By Emily Pickrell
Oct. 6 — An overhaul of Mexican telecommunications regulations aimed at sparking more competition continues to drive consolidation in the sector, with the Oct. 1 merger of Axtel SAB and Alestra SA just the latest in a series of moves by companies looking to boost their market positions.
Axtel SAB, a fixed-line services company, said its merger with data services provider Alestra—itself a unit of Alfa SAB, one of Mexico's largest conglomerates—would make it more competitive by improving commercial operations and creating economies of scale, according to an Axtel press release.
“These deals are the result of the changes in the regulatory environment,” said Gabriel Vigueras, a telecommunications analyst with Moody’s Investor Services, Inc. “Companies are trying to get ready before the real competition in the next couple of years—they are trying to prepare. That is why they are committing these important investments.”
The merger, which is expected to close at the end of 2015, is the latest of many deals in the Mexican telecommunications sector in the last year, as large and small companies alike try to increase market share under the new regulations.
The regulatory overhaul was designed to ease market access for new competitors by lessening the power of two dominant companies, America Movil SAB and Grupo Televisa SAB, in the telephone, television and Internet sectors.
Among the changes was a requirement that America Movil, which has about 70 percent of Mexico's mobile-phone subscribers and 80 percent of its landlines, reduce its market share to below 50 percent to avoid penalties as a monopoly. The company has also been required to give other providers access to its lines without charge. Both of these requirements have sparked new investment, as competitors see an opportunity to boost market share.
The changes have also attracted foreign investment. AT&T Inc. announced in late 2014 that it would buy two Mexican wireless companies, Nextel Mexico and Grupo Iusacell. AT&T has since said that it would invest another $3 billion in upgrading the two companies' networks.
The need to become more competitive in the new market has also pushed smaller players to up their game. Analysts say the possibility of multiple competitors drove the Axtel-Alestra merger.
“The deal makes a lot of sense,” said Martyn Roetter, a telecommunications management consultant. “When they see what is happening with the liberalization of the market and AT&T coming in, these little guys who have been struggling to survive realized that they need to get to some minimum size if they are going to have a chance to succeed in a more competitive market.”
The merger, analysts say, is the latest of several business moves within the industry that indicate that the new laws are working, creating more motivation for both new entrants and existing companies to realign.
“What the regulatory overhaul was trying to do was to aim for a more level playing field in telecoms,” said Carlos Legarreta, a telecoms analyst with Grupo Bursatil Mexicano, a Mexico-based financial services firm. “What these regulations have done is to create incentives for companies to basically consolidate and create a more efficient landscape. The entrance of AT&T is a sign of that, just as this merger is.”

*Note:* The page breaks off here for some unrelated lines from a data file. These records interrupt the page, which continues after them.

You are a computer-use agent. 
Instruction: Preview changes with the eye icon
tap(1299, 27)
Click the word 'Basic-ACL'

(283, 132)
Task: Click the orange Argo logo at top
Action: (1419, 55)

The merger will be reviewed by Mexico’s Federal Telecommunications Institute (Ifetel), where it is expected to win approval.
And, while the entrance of AT&T shows the tremendous interest in the wireless market, the Axtel-Alestra merger spotlights an area where smaller Mexican companies see growing opportunities: data services. Alestra has built its business on providing data centers, networks, cloud and consulting services to corporate customers. Adding Axtel's network power to these services could help the combined company go up against bigger competitors for this specialized market, according to Vigueras.
“These companies are obviously pursuing a particular niche,” Vigueras said. “Small operators are a tough position versus the better and much larger companies with more possibilities to invest in the sector. Given the companies that are starting to enhance their IT services, the potential that Mexico has for this particular market creates sufficient interest for companies to target it.”
The new regulatory climate has made Mexican telecom companies more desirable acquisition targets for foreign companies.
“The joint companies present a better position than they did individually,” said Sergio Legorreta, a Mexico-based partner with Baker & McKenzie LLP, which worked on the merger. “They have a stronger presence in the market, and it also presents an attractive opportunity for players outside of Mexico, including, perhaps, AT&T.”
Under the new regulations, Mexican companies have more maneuvering room to finance deals with foreign financing. For example, fixed-line company ownership, and foreign financing of fixed-line companies, used to be capped at 49 percent, but the cap was removed as part of the regulatory changes.
“One of the effects of the reform is that, given that a license will now allow for 100 percent foreign ownership, it also provides for 100 percent foreign financing,” Legorreta said. “It might be a result of the reform that the companies were able to secure financing that they could not have accessed previously.”